Protoknowledge Shapes Behaviour of LLMs in Downstream Tasks: Memorization and Generalization with Knowledge Graphs
Federico Ranaldi, Andrea Zugarini, Leonardo Ranaldi, Fabio Massimo Zanzotto
TL;DR
This work formalizes KG protoknowledge as the memorized, reusable knowledge within LLMs, decomposing it into lexical, hierarchical, and topological forms. It introduces Knowledge Activation Tasks (KATs) to probe each form and links protoknowledge absorption to downstream Text-to-SPARQL performance under different prompting scenarios. Across experiments with GPT-4, GPT-3.5-Turbo, and Llama variants on Wikidata and DBpedia, topological protoknowledge emerges as the strongest predictor of correct SPARQL generation, while lexical and hierarchical forms also contribute, especially under low-context prompts.
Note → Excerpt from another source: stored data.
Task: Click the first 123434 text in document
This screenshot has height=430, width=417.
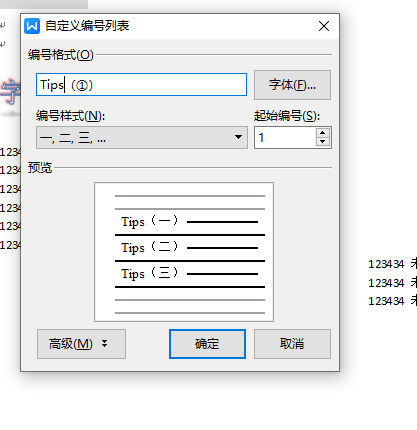Action: (386, 264)
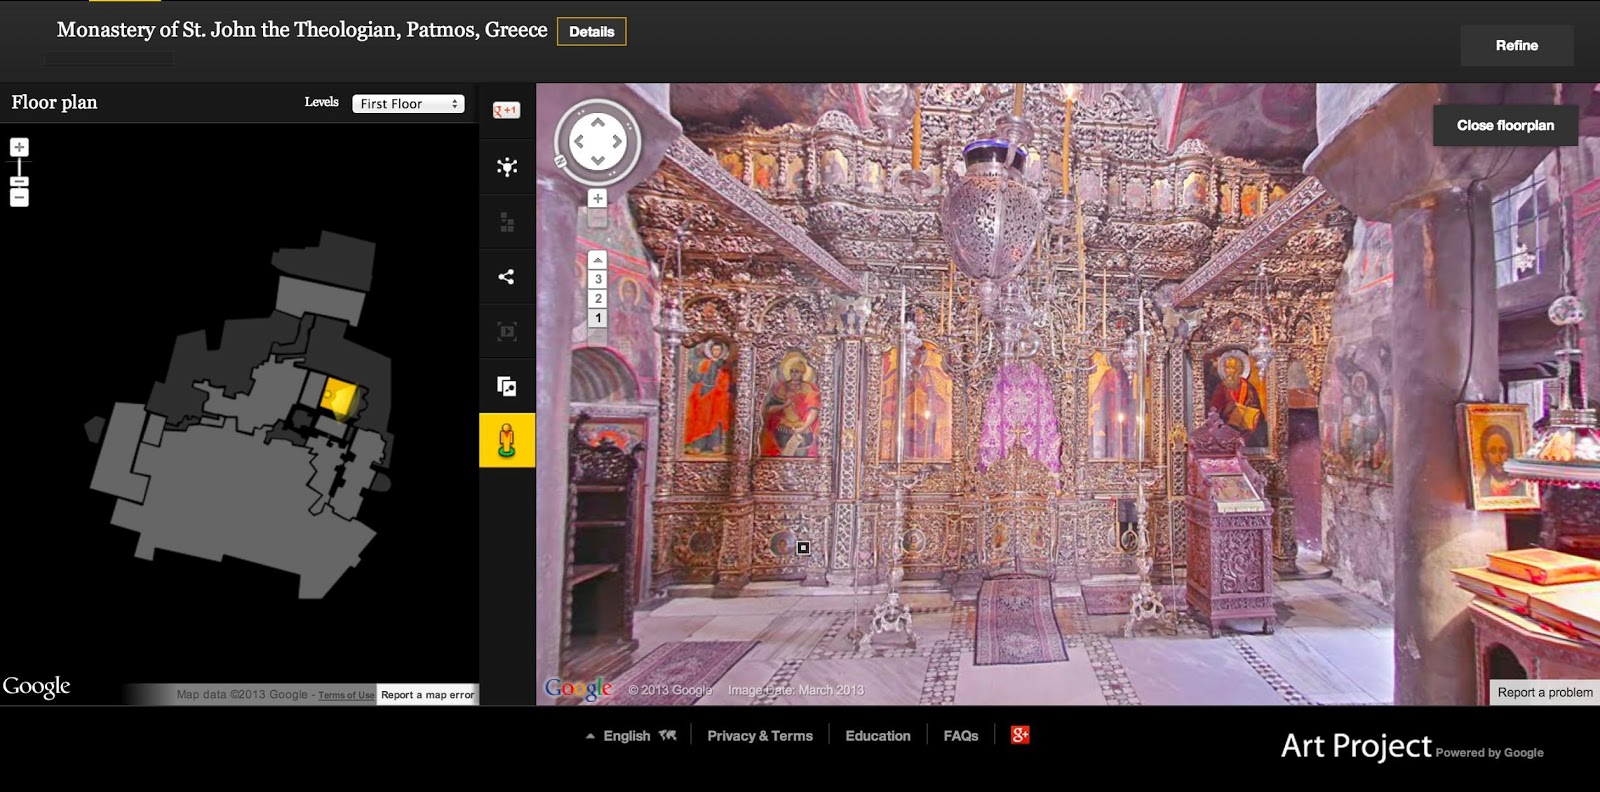Click the Google +1 icon in sidebar
Image resolution: width=1600 pixels, height=792 pixels.
pyautogui.click(x=507, y=110)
The study highlights a persistent semantic bias shaped by pretraining data distribution, underscores risks of semantic-level data contamination, and provides a practical framework for evaluating and leveraging protoknowledge in Closed-Pretraining settings.
Abstract
We introduce the concept of protoknowledge to formalize and measure how sequences of tokens encoding Knowledge Graphs are internalized during pretraining and utilized at inference time by Large Language Models (LLMs). Indeed, LLMs have demonstrated the ability to memorize vast amounts of token sequences during pretraining, and a central open question is how they leverage this memorization as reusable knowledge through generalization. We then categorize protoknowledge into lexical, hierarchical, and topological forms, varying on the type of knowledge that needs to be activated. We measure protoknowledge through Knowledge Activation Tasks (KATs), analyzing its general properties such as semantic bias. We then investigate the impact of protoknowledge on Text-to-SPARQL performance by varying prompting strategies depending on input conditions. To this end, we adopt a novel analysis framework that assesses whether model predictions align with the successful activation of the relevant protoknowledge for each query. This methodology provides a practical tool to explore Semantic-Level Data Contamination and serves as an effective strategy for Closed-Pretraining models.